Der "psychische Druck" durch die Ermittlungen, der Verdacht, der jahrelang über der Keupstraße lag, "ruinierte mein Leben", sagt auch Arif S. Das Gehör des Einzelhändlers ist durch den Anschlag dauerhaft geschädigt worden. Er leidet noch immer unter massiven Ängsten und Schlafstörungen.
Er berichtet, dass er der Polizei schon früh gesagt habe, dass es Neonazis gewesen sein müssen, die die Bombe gezündet haben. Nach seiner Erinnerung habe der Polizist das nicht hören wollen.
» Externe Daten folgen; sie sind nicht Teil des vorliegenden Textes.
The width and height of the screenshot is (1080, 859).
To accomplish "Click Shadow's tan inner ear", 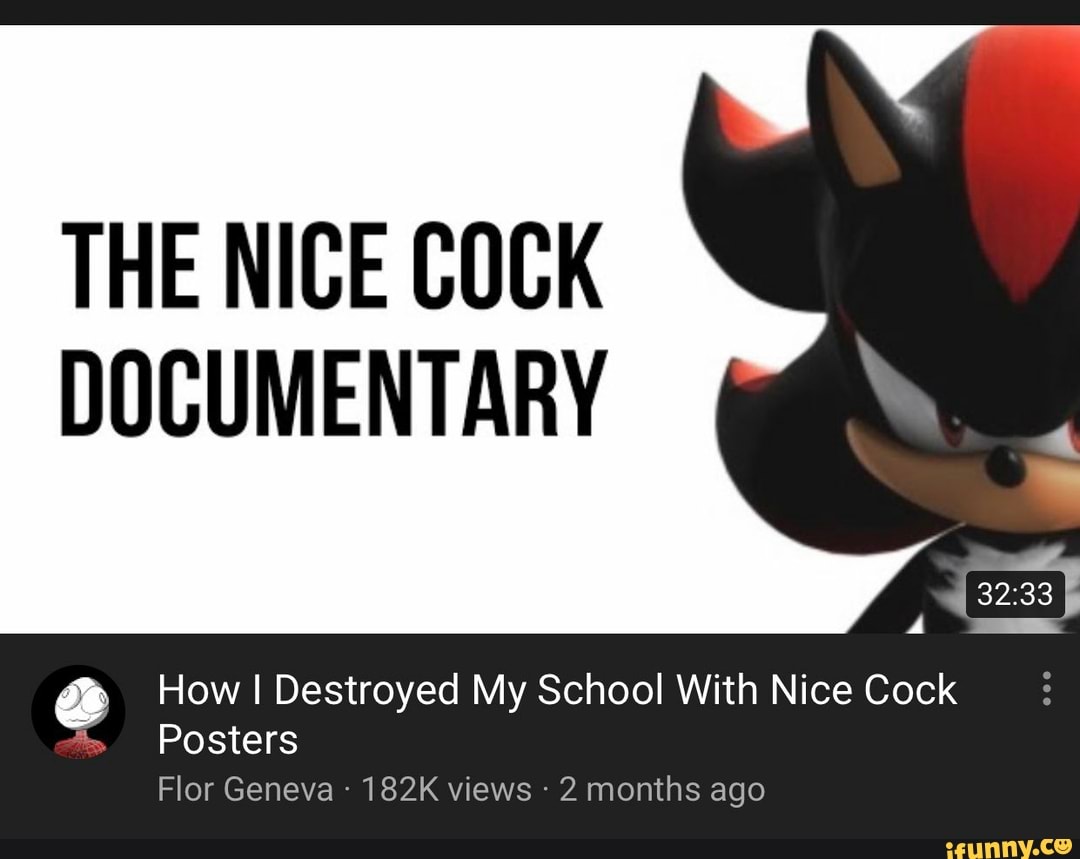I will pos(856,124).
Der Beamte habe einen Finger auf seine Lippen gelegt und ihm so bedeutet zu schweigen.
Ein "eindrückliches Beispiel von institutionellem Rassismus"
Stephan Kuhn, der Anwalt eines weiteren Opfers, sagt in seinem Plädoyer: "Die Art und Weise der Ermittlungen in der Keupstraße stellt ein eindrückliches Beispiel von institutionellem Rassismus dar." Weiter sagt er: "Für die erste Bombe trägt die Verantwortung der NSU, für die zweite trägt sie der deutsche Staat." Die Kriminalisierung der Opfer, der jahrelange falsche Verdacht, die diffamierenden Medienberichte seien für die Menschen in der Keupstraße "die Bombe nach der Bombe" gewesen.
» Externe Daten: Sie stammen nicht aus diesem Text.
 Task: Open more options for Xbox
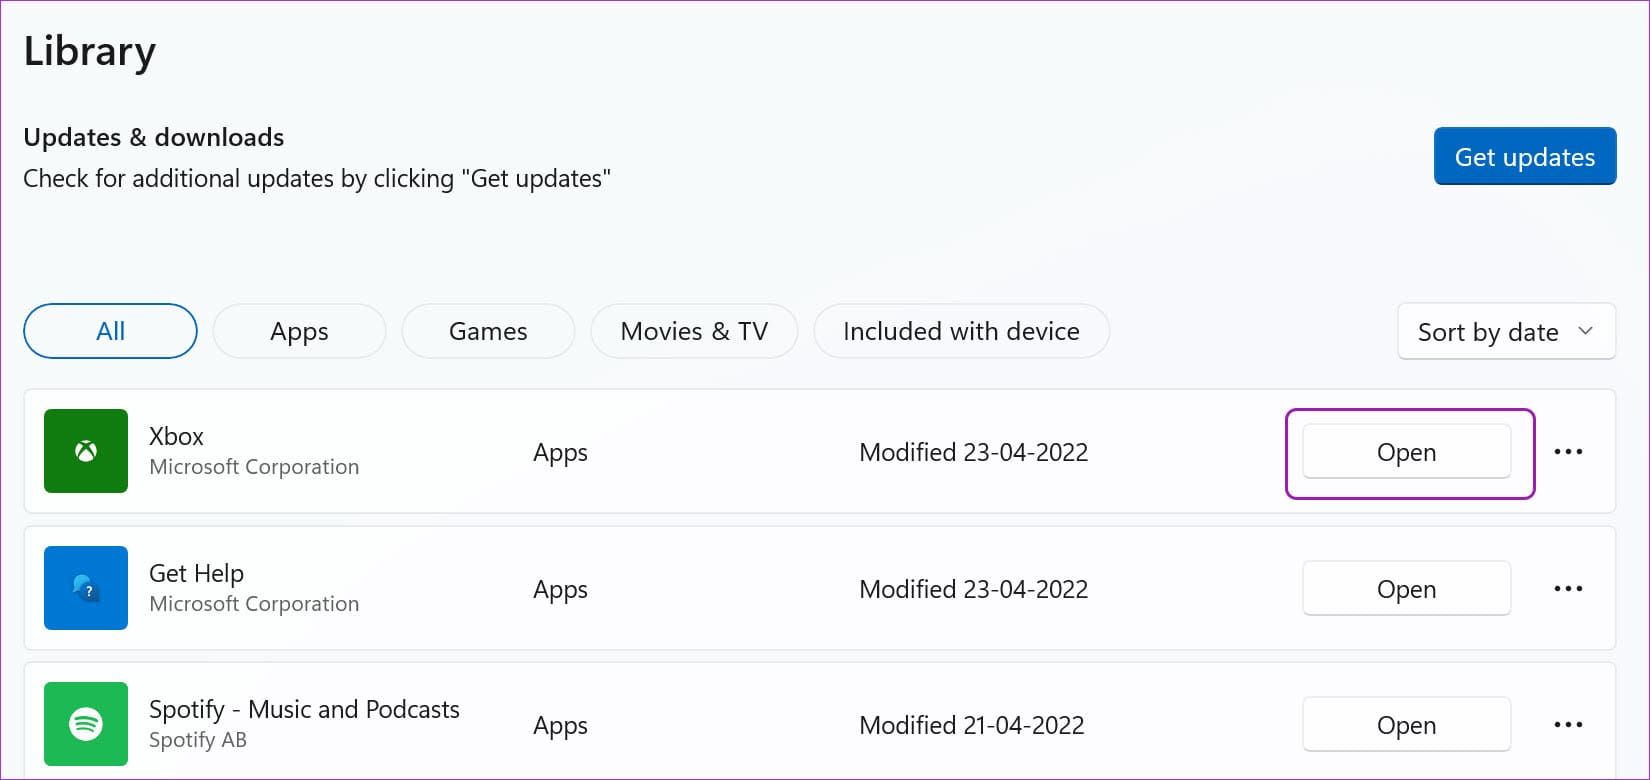(x=1568, y=452)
Kuhns Fazit ist bitter: "Die Tat war aus Sicht der Täter ein Erfolg, weil die Leiden der Geschädigten zeigen, dass bei ihnen allen die Botschaft angekommen ist, die die Täter durch die Tat verkündeten." Eine Botschaft, die das Landeskriminalamt Nordrhein-Westfalen in einer sogenannten Operativen Fallanalyse laut Kuhn treffend formuliert hat. Sie lautet: "Wir zünden die Bombe mitten in eurem Wohnzimmer - Ihr werdet euch dort nie mehr so wohl, so sicher wie früher fühlen und besorgt sein, dass das noch mal passiert."